María Linares, carnicera

Me hubiese gustado conocer a María Linares, carnicera del Lugar de La Palma, en el Campo de Cartagena.
A pesar de muchos criterios erróneos, las mujeres tuvieron un papel muy activo en la sociedad murciana del siglo XVIII. Era habitual que los mostradores de las panaderías, pescaderías y fruterías estuviesen atendidos por mujeres. En los muelles y orillas de lugares donde la pesca era la principal actividad iban las mujeres a coser redes y a otras faenas, al margen de la colada. En las marinas, era frecuente que los hombres hiciesen los guisos de pescado, por ser esto a pleno sol.
En las grandes ciudades, algunos comercios de zapatería y pañería eran propiedad de mujeres, aunque el negocio estuviese registrado a nombre de un familiar, en caso de que la propietaria fuese soltera. Grandes haciendas eran gestionadas por sus dueñas al haberlas heredado de padres o maridos fallecidos.
En los pequeños núcleos de población, esas actividades estaban “mal vistas”, y a las trabajadoras se las acosaba de la forma más cruel que pudiera darse: “el desprestigio”.
Por antiguas leyes de la administración, era una obligación de los Ayuntamientos garantizar el abastecimiento de las llamadas cuatro especies: carne, vino, vinagre y aceite a los lugares. Para ello se sacaba a subasta cada una de ellas, distribuyéndolas el adjudicatario a los “Estancos” y tiendas, con la precisa condición de que la carne debía vender en una tienda específica, para evitar contaminaciones con otros géneros.

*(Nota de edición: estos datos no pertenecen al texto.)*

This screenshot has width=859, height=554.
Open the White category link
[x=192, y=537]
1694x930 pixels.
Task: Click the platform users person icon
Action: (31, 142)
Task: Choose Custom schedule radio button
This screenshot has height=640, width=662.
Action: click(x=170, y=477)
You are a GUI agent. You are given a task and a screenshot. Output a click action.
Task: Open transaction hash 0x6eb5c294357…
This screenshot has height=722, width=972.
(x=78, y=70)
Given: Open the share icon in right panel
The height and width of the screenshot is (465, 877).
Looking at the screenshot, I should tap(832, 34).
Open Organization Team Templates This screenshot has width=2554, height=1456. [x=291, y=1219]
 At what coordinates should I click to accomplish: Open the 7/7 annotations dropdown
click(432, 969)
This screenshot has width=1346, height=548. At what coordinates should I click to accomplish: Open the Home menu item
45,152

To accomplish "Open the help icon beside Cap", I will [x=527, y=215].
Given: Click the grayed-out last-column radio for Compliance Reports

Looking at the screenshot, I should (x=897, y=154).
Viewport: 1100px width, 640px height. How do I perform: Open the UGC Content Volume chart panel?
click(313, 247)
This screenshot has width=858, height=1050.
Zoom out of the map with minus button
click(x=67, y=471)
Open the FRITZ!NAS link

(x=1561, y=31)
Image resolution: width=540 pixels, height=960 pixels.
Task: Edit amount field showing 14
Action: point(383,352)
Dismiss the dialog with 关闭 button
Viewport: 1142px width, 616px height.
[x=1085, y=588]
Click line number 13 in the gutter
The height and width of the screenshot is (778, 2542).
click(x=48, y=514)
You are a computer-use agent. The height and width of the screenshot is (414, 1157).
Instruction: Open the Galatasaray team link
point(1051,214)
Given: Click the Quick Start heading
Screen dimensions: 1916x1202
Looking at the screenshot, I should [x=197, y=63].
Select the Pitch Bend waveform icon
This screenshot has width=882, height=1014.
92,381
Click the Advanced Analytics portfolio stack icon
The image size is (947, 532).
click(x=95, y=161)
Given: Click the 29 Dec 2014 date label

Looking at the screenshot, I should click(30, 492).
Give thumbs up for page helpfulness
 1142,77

La inspección de la calidad de los productos corría a cargo de los “fieles ejecutores”, antecesores de los actuales inspectores de consumo. Era frecuente que esos abastecedores, confiados en que por la distancia de los lugares a la Ciudad o Villa, era difícil que se averiguase si cometían alguna tropelía, ofreciesen carne, sobre todo la del abundante cordero, que no tenía la calidad requerida.
Sin embargo, La Palma y Pozo Estrecho, eran muy frecuentados por Concejales y otros miembros relevantes tanto de la sociedad cartagenera como de la de Murcia ya que allí tenían haciendas y tierras. En La Palma estaba una de las Tercias más productivas del Cabildo catedralicio, y allí residía uno de los Canónigos buena parte del año.
El abastecedor del lugar, al parecer, solía “cortejar” con malas formas a María Linares, casada pero con el marido carnicero en destierro, por lo que se ocupaba ella de la tienda. Ese hombre no dudó incluso en inventarse argumentos para desprestigiarla ante los regidores de la Ciudad.
23 de julio de 1781. La Palma, Diputación de Cartagena
Francº Aracil, escribano del Rey, Nrº Sr, público en su Corte y Reinos y Señoríos del Número y Juzgado de la Ciudad de Cartagena, estando al presente en este Partido de La Palma, doy fée:
Que siendo como las 4 horas de la tarde del día de la fecha, acompañado de Don Isidoro Rabacho, Regidor perpetuo de dicha Ciudad, pasé a la casa de María Linares, mujer de Vicente Sánchez, de ejercicio cortador. Y estando en ella, Don Isidoro mandó a la expresada María manifestase el peso de la balanza donde pesa la carne, para ver si tenía o no algún defecto. Lo que inmediatamente ejecutó, y se reconoció estar cabal.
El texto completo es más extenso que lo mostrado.